> _THE DATA_
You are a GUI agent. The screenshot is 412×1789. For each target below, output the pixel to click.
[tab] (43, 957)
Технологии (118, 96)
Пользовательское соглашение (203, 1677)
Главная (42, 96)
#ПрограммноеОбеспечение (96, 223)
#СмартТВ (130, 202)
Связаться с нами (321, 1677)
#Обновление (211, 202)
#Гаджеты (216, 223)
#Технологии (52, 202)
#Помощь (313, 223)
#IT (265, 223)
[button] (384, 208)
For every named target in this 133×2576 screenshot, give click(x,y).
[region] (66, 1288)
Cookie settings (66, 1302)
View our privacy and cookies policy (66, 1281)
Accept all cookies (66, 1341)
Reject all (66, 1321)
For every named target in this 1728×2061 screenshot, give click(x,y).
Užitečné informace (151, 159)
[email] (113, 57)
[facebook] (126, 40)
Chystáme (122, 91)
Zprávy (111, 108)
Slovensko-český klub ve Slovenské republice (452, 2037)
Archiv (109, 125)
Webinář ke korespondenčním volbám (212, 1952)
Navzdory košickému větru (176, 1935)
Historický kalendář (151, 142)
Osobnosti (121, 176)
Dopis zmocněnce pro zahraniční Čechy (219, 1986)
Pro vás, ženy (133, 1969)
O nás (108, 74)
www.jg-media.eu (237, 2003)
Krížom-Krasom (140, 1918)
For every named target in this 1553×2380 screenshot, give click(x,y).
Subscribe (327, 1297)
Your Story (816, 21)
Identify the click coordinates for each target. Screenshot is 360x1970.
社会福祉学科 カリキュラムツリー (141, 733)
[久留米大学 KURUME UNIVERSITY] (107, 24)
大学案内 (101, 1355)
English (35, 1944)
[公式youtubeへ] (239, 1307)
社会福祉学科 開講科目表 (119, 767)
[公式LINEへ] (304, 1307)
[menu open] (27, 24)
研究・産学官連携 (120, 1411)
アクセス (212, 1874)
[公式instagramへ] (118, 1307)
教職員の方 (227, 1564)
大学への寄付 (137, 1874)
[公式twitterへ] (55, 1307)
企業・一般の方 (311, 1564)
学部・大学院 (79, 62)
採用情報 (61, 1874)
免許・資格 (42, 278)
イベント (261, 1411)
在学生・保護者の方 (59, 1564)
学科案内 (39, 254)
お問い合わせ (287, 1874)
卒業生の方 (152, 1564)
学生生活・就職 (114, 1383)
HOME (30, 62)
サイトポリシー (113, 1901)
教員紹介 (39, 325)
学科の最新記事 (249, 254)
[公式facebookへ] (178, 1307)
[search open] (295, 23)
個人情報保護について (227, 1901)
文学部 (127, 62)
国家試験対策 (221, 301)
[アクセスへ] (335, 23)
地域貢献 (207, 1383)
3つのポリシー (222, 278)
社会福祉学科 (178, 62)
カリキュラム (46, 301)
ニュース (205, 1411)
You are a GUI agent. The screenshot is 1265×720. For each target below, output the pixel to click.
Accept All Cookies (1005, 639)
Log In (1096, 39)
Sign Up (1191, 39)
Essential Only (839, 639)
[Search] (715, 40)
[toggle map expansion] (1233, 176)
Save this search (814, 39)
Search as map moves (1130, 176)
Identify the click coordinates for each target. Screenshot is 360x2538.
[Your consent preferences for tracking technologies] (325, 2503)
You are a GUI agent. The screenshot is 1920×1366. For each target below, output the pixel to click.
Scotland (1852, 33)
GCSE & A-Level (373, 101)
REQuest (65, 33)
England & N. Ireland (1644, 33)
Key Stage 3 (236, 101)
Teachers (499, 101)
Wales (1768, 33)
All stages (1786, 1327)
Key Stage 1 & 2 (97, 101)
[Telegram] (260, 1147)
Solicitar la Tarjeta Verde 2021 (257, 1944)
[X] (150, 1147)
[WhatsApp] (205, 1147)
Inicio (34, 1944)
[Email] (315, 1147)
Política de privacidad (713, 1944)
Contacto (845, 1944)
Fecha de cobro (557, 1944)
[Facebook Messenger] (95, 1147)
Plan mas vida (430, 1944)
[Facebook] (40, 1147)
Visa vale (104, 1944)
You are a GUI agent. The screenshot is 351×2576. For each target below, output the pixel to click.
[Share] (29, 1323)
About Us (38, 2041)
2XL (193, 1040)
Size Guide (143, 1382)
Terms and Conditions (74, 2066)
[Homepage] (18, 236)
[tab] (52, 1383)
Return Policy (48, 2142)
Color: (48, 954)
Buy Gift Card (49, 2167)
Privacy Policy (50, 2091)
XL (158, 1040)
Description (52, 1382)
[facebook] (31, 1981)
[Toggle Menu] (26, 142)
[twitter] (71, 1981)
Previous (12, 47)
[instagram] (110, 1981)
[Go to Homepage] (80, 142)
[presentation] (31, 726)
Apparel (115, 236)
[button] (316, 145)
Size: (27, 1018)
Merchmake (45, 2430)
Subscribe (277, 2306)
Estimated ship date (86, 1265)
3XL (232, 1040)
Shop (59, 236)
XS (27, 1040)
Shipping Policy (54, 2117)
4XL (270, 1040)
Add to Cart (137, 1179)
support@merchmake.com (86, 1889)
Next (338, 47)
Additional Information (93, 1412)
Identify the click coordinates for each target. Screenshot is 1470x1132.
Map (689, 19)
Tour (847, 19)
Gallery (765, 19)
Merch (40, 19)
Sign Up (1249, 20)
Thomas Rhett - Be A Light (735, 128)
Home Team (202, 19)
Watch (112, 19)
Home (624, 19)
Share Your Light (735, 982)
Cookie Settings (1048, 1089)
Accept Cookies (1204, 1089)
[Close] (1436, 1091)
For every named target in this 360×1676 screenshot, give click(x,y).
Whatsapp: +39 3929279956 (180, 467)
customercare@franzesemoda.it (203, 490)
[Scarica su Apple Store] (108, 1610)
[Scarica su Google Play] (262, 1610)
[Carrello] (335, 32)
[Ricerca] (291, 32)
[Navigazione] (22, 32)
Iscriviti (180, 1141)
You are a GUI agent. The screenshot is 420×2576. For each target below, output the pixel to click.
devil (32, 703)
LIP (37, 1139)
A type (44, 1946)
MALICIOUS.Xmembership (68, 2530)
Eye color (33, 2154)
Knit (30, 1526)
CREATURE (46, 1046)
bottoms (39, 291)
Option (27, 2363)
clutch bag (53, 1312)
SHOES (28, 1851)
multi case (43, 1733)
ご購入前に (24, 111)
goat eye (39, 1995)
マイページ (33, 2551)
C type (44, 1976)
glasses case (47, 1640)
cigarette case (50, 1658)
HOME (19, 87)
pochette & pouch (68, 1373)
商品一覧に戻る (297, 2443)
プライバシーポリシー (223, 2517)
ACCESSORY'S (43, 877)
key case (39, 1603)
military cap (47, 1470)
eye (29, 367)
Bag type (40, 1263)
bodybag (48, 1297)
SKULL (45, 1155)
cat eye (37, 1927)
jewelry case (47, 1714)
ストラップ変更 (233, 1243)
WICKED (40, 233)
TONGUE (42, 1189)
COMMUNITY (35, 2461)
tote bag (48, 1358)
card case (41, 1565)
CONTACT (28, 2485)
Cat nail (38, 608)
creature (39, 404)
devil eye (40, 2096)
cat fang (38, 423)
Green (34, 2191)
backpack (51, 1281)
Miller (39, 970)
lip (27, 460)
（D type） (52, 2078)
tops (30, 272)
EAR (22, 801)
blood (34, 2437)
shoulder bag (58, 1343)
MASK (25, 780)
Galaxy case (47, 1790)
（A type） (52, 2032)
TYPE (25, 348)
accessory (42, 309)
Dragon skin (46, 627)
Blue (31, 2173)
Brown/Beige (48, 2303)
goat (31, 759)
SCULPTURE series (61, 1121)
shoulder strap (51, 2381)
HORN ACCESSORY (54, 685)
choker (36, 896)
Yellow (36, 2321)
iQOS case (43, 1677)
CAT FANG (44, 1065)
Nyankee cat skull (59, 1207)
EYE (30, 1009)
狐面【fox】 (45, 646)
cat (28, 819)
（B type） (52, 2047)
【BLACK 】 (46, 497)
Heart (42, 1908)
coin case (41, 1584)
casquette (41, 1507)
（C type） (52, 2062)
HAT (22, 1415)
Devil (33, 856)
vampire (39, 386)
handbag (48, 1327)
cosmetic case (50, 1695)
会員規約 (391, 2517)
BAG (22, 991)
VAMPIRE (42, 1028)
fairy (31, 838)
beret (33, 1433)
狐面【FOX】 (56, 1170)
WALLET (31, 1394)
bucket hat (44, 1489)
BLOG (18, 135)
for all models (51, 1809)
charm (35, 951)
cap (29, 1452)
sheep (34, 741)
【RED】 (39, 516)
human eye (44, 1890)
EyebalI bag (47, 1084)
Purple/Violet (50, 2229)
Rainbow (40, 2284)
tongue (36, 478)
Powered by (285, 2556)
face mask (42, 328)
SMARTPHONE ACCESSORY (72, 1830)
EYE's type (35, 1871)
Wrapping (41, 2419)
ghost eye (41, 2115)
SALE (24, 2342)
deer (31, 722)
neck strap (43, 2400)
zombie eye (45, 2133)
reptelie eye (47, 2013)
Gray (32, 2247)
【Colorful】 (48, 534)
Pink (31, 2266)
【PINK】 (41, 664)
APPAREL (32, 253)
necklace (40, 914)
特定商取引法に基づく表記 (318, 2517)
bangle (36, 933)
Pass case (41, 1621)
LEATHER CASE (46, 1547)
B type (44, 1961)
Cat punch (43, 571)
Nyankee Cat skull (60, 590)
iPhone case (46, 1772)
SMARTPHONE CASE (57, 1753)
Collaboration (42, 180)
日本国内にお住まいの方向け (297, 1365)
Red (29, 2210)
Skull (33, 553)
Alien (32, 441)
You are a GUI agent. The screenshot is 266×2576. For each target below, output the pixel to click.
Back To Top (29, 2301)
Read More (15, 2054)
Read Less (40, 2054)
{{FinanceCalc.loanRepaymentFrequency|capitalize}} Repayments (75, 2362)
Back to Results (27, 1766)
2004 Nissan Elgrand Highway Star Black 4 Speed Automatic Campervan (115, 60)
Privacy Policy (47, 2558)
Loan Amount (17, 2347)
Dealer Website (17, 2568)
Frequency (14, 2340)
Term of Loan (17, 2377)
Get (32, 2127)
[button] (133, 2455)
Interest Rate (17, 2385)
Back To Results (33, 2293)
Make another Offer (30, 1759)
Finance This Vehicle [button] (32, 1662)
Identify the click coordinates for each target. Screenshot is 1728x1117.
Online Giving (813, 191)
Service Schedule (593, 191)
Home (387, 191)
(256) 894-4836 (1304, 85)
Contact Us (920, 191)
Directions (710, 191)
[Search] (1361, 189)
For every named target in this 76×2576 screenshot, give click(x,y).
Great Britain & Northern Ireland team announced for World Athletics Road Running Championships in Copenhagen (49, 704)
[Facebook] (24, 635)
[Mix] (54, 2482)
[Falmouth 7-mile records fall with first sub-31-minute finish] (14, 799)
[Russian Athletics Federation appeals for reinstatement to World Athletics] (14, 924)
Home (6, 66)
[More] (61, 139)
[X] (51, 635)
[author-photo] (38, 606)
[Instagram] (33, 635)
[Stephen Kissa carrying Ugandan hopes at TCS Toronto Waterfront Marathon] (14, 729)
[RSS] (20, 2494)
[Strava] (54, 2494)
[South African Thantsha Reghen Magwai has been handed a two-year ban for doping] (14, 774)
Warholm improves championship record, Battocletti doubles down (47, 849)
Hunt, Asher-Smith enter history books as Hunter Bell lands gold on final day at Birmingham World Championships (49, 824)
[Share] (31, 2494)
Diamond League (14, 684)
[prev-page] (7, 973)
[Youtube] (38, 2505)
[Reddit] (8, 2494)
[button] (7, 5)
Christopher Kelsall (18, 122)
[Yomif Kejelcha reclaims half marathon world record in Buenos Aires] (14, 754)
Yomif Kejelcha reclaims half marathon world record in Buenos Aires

> _ASSIGNED TASK_
Only the lines from the one containing "[prev-page] (7, 973)" through the final line of the material should be printed, each word for word. Both of those lines count.

> _RESPONSE TO THE EXERCISE_
[prev-page] (7, 973)
[Youtube] (38, 2505)
[Reddit] (8, 2494)
[button] (7, 5)
Christopher Kelsall (18, 122)
[Yomif Kejelcha reclaims half marathon world record in Buenos Aires] (14, 754)
Yomif Kejelcha reclaims half marathon world record in Buenos Aires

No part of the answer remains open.